To do: Pull out every line of the entries that contains the string "data", matching case exactly.

——————————

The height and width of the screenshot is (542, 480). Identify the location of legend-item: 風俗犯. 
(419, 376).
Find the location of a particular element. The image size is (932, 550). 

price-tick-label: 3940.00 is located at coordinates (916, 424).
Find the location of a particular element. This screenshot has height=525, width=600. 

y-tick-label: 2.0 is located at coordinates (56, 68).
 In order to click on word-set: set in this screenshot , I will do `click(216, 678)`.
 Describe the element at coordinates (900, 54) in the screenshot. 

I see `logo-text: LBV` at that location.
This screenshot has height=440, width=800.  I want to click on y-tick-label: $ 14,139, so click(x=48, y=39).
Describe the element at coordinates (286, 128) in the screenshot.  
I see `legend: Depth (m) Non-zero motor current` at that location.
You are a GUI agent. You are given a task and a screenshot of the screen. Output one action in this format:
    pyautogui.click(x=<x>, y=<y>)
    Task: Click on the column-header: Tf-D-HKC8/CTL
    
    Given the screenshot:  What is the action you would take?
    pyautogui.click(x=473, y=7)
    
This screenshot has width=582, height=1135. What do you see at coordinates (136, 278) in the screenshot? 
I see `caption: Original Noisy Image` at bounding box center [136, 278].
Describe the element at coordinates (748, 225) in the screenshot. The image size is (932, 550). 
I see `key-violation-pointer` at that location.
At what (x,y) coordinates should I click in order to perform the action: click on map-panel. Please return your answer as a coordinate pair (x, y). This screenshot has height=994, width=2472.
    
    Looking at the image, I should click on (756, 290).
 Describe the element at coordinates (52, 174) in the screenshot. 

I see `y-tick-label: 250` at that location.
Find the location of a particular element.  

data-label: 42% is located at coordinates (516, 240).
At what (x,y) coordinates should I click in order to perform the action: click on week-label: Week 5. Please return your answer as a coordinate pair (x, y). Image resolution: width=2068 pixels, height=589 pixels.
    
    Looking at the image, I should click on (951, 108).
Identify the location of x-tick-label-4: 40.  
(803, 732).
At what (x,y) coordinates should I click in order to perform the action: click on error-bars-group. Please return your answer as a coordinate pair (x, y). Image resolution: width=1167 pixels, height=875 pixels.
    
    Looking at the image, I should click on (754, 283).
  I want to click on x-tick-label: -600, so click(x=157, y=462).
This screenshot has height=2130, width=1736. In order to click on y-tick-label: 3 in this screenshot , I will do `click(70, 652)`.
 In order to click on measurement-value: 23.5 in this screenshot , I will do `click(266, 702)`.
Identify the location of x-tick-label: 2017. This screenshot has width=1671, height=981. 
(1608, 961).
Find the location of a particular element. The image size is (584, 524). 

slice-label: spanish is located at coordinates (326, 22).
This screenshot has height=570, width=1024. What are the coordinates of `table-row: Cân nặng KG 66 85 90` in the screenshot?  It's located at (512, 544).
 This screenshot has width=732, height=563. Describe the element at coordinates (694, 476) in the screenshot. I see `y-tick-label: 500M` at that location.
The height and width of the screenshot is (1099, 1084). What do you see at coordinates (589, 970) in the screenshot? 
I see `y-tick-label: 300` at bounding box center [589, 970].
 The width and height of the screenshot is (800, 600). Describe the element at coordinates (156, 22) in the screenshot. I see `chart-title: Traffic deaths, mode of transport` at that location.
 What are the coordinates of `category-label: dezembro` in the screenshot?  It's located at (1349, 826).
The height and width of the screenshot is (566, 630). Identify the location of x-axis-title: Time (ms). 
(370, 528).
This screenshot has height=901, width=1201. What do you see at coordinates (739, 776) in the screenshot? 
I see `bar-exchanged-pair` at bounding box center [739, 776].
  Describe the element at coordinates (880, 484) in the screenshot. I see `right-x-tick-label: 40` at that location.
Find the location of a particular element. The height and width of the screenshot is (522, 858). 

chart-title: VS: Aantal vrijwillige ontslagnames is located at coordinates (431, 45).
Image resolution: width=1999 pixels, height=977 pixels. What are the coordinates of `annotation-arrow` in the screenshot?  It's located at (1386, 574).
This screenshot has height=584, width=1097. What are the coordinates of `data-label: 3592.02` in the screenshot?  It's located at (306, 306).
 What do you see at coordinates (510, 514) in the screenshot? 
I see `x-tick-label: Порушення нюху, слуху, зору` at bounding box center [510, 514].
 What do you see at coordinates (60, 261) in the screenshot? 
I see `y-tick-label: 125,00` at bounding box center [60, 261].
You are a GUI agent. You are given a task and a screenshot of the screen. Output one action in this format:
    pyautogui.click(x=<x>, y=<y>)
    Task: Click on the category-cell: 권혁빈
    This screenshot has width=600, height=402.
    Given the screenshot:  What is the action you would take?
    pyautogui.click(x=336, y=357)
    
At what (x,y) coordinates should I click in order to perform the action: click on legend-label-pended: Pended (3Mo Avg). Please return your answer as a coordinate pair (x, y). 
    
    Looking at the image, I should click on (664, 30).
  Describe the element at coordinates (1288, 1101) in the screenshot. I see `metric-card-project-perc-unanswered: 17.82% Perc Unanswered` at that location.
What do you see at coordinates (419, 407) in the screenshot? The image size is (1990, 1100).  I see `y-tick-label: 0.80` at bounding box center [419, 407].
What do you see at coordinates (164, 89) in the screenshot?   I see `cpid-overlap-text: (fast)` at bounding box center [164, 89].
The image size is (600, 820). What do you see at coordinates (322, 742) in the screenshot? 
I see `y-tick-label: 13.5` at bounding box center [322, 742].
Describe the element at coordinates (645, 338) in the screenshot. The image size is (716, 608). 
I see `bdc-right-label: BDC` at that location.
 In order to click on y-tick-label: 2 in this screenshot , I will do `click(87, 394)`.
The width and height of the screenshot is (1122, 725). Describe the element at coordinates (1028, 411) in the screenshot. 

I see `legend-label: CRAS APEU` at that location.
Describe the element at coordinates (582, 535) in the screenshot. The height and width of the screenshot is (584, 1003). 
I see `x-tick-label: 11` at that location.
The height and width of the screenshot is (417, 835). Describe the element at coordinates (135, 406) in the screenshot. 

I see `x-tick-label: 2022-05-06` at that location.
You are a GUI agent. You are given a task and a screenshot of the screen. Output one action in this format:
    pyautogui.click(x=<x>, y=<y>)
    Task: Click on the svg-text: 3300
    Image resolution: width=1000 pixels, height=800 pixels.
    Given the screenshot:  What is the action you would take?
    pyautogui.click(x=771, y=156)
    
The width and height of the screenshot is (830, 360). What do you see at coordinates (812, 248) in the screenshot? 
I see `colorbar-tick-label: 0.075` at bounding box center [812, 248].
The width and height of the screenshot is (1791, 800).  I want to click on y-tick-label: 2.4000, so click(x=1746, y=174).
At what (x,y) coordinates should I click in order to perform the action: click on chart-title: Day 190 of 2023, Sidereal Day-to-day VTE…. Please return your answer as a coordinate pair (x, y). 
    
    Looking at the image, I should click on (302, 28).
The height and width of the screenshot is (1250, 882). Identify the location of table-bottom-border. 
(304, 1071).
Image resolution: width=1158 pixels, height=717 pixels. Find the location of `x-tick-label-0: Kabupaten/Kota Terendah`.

——————————

Expected answer:
data-label: 42% is located at coordinates (516, 240).
This screenshot has height=584, width=1097. What are the coordinates of `data-label: 3592.02` in the screenshot?  It's located at (306, 306).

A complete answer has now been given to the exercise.